『子ぎつねヘレン』12点(100点満点中)

CMに騙される率が高そうだ

同じ週の『南極物語』が犬ならこちらはキツネ。獣医の竹田津先生とそこで保護されている動物たちの様子を描いた原作本「子ぎつねヘレンがのこしたもの」をもとに、ヘレンとある少年に焦点を絞って映画化した。

舞台は春の北海道。母(松雪泰子)と二人、東京から越してきた少年(深澤嵐)は、カメラマンとして海外取材に出かけた母によって、ぶっきらぼうな医師(大沢たかお)が経営する小さな動物病院に預けられる。ある日少年は、道端で子ぎつねを拾い、病院につれていくが、ヘレンと名づけたそのキツネは、目も耳もきこえず、母ギツネともはぐれてしまった事が判明する。

こうして、野生動物としては致命的な、おそらく放置しておけば数日と生きられなかったヘレンと少年の物語が始まる。生と死をテーマにした子供向けの動物映画だ。ヘレンを必死に生かそうとする少年が、光も音も失った野生動物の生き様から何を学ぶか、という成長物語を狙ったものであると想像される。

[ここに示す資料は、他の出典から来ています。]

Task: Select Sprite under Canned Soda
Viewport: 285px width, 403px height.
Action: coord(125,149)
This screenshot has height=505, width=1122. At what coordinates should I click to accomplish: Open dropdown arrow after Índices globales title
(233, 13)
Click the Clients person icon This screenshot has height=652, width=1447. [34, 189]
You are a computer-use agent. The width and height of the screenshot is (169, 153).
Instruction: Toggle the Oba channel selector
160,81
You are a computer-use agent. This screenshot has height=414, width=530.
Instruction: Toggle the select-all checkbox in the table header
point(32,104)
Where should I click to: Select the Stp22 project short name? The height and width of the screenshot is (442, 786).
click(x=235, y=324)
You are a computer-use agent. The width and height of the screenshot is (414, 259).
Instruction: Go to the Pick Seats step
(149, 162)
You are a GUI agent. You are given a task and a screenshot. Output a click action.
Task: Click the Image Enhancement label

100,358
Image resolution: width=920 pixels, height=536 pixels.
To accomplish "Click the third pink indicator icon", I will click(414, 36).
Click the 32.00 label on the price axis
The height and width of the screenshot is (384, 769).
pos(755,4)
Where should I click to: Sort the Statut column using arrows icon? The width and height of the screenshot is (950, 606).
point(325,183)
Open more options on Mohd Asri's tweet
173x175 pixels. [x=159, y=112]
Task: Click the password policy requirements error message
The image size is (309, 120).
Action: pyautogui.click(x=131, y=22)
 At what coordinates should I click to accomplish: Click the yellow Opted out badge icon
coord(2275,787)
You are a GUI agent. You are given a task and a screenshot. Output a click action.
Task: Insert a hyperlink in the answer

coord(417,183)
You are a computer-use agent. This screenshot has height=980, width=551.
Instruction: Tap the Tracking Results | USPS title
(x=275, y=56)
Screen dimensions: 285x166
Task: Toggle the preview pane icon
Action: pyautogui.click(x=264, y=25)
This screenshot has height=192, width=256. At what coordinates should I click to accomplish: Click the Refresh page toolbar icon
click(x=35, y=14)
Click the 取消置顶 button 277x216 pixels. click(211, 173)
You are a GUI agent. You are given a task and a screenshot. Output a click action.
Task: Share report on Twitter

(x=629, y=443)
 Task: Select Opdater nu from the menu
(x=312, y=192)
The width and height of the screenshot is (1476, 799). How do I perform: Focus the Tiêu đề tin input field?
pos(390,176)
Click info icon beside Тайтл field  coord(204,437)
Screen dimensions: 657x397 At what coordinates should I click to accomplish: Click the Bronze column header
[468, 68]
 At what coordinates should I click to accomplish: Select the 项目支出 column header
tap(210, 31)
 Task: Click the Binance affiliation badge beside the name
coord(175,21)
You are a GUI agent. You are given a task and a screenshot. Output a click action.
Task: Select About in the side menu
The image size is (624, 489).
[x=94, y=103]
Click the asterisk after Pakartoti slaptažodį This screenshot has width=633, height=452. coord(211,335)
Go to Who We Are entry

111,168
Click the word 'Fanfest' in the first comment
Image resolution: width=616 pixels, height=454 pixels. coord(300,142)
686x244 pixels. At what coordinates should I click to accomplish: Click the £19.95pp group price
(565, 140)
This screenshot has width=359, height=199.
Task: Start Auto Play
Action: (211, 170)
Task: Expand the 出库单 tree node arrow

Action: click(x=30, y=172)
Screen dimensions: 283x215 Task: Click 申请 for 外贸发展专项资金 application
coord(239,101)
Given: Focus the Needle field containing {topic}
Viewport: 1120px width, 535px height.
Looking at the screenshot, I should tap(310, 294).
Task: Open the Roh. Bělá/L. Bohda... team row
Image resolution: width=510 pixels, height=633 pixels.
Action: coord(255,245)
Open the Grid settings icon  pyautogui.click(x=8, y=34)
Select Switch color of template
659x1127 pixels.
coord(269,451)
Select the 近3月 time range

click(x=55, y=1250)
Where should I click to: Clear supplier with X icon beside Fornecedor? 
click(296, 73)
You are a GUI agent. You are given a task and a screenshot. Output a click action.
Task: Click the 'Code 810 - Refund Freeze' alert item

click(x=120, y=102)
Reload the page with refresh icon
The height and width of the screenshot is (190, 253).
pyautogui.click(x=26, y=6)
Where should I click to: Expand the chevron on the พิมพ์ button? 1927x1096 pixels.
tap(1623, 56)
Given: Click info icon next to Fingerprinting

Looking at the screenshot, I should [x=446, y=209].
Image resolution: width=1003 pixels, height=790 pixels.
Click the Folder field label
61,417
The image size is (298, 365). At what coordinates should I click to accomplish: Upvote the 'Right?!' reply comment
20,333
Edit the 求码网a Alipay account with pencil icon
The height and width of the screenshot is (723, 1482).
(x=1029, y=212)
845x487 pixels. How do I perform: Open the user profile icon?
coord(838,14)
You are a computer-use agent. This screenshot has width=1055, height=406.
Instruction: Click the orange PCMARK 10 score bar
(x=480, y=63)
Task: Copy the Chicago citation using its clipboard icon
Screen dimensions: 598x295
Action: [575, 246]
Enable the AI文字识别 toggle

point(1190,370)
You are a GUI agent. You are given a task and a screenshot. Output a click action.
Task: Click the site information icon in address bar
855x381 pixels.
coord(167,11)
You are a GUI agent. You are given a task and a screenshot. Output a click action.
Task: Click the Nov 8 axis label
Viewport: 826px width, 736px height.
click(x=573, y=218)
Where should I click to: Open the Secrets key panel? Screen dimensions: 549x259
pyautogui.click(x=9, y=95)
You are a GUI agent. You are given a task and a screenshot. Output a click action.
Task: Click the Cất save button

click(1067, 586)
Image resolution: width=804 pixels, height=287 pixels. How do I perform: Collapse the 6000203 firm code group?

それにしてもこれはひどい。まるで犬の演技も人の演技も、映画としてのクォリティも高い『南極物語』の対極にあるような映画だ。すなわち、人の演技もキツネの演技のレベルも低く、演出も子供だまし。これじゃどうしようもない。『南極物語』はうますぎて泣けなかったが、こちらはヘタすぎて泣けない。こりゃまいった。

大体、この映画のスタッフは、何事にもほどほどという言葉を知らない。泣かせようというところで、あきれるほど野暮ったい演出をくどくどと繰り返す。なにしろ、目の見えない子ぎつねが、ぽろぽろ涙をながすシーンまで、実写で恥ずかしげもなくやってしまう。いくら子供むけだからといって、これはない。

さらに、少年の成長物語というテーマひとつとっても、そう簡単にやれるものではないというのに、それに加えてイジメやら動物との友情やらシングルマザーや新家族等々、いったいどこまで話を広げれば気が済むんだというくらい、風呂敷を広げてしまう。どのテーマも中途半端で、心に残るものがない。

上映時間は108分とのことだが、はっきりいって長すぎる。こんなに薄っぺらい内容なんだから、礼儀としてせめて上映時間は短めにすべきだ。でなければ子供の観客だって飽きてしまう。個人的には、あと90分くらい縮めてほしい。『南極物語』もダメな事に違いはないが、『子ぎつねヘレン』は見るものに苦痛を与えるタイプのダメ映画だ。

こうした作品を、感動大作のように装って宣伝しなければならないところに、今の松竹のつらいところがある。実際の中身は軽自動車なのに、フェラーリのボディをつけて売るようなもので、どう考えても無理があるのだが、そうでもしないとお客を呼べない。困ったものである。

『子ぎつねヘレン』は、予告編にだまされて地雷を踏む確率の高い映画である。キツネだけに、どうやら騙すのはうまい。